The code that you wrote, didn't work...  but I made this code instead and the compiler passed.:up: Thank you anyways, you'd help me a lot. 

public class Month
{
/**
Constructs the names of months in a year.
@param aMonthNumber of the month
*/
public Month(int aMonthNumber)
{
monthNumber = aMonthNumber;
}

/**
Gets the name of the month.
@return name of the month
*/
public String getName()
{
return MONTHS.substring((monthNumber - 1) * spacesPerMonth,
monthNumber * spacesPerMonth);
}

private int monthNumber;

private static final int MONTHS_PER_YEAR = 12;
private static final String MONTHS =
" January" +
" February" +
" March" +
" April" +
" May" +
" June" +
" July" +
" August" +
"September" +
" October" +
" November" +
" December";
private static final int spacesPerMonth = MONTHS.length() / MONTHS_PER_YEAR;
}


----------



## DaBeers (Oct 31, 2008)

This will be much easier when you get to Arrays


----------



## strived (Oct 5, 2009)

Can anyone help please.
I read the code yet cant trace what the return type method here is doing:

public String getName()
{
return MONTHS.substring((monthNumber - 1) * spacesPerMonth,
monthNumber * spacesPerMonth);
}

Not too sure about the logic here.

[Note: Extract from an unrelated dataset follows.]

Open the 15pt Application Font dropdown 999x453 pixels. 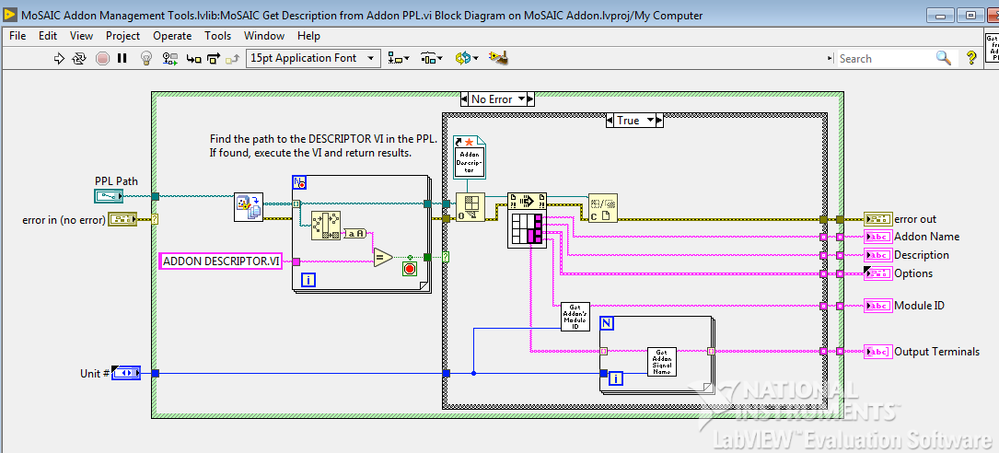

Any help would be appreciated in tracing the code. And explaining what is going on. All the rest is logical.


----------



## DoubleHelix (Dec 10, 2004)

Replying to your own thread under a different username doesn't change anything. You still have to do your own homework. It's only going to get harder.


----------



## strived (Oct 5, 2009)

First - This is not my own thread.
Second - The question has a working solution by the author. I am just asking how a piece of code works which is this : 

public String getName()
{
return MONTHS.substring((monthNumber - 1) * spacesPerMonth,
monthNumber * spacesPerMonth);
}

I am having a hard time figuring out the logic behind making the monthNumber - 1 and then multiplying it by the spacesPerMonth seperated string. 

Thanks.


----------



## JimmySeal (Sep 25, 2007)

The solution shayduh posted doesn't actually work correctly. It just compiles without error.

He/she seems to have missed this part of the assignment:


> in which you add spaces such that each month name has the same length


though the logic in the line that uses substring() is essentially correct.

I also think that arrays would be the most logical way to approach this problem, though maybe shayduh's class hasn't covered them yet. Using a TreeMap is overkill, since the month numbers are sequential numbers from 1 to 12.


----------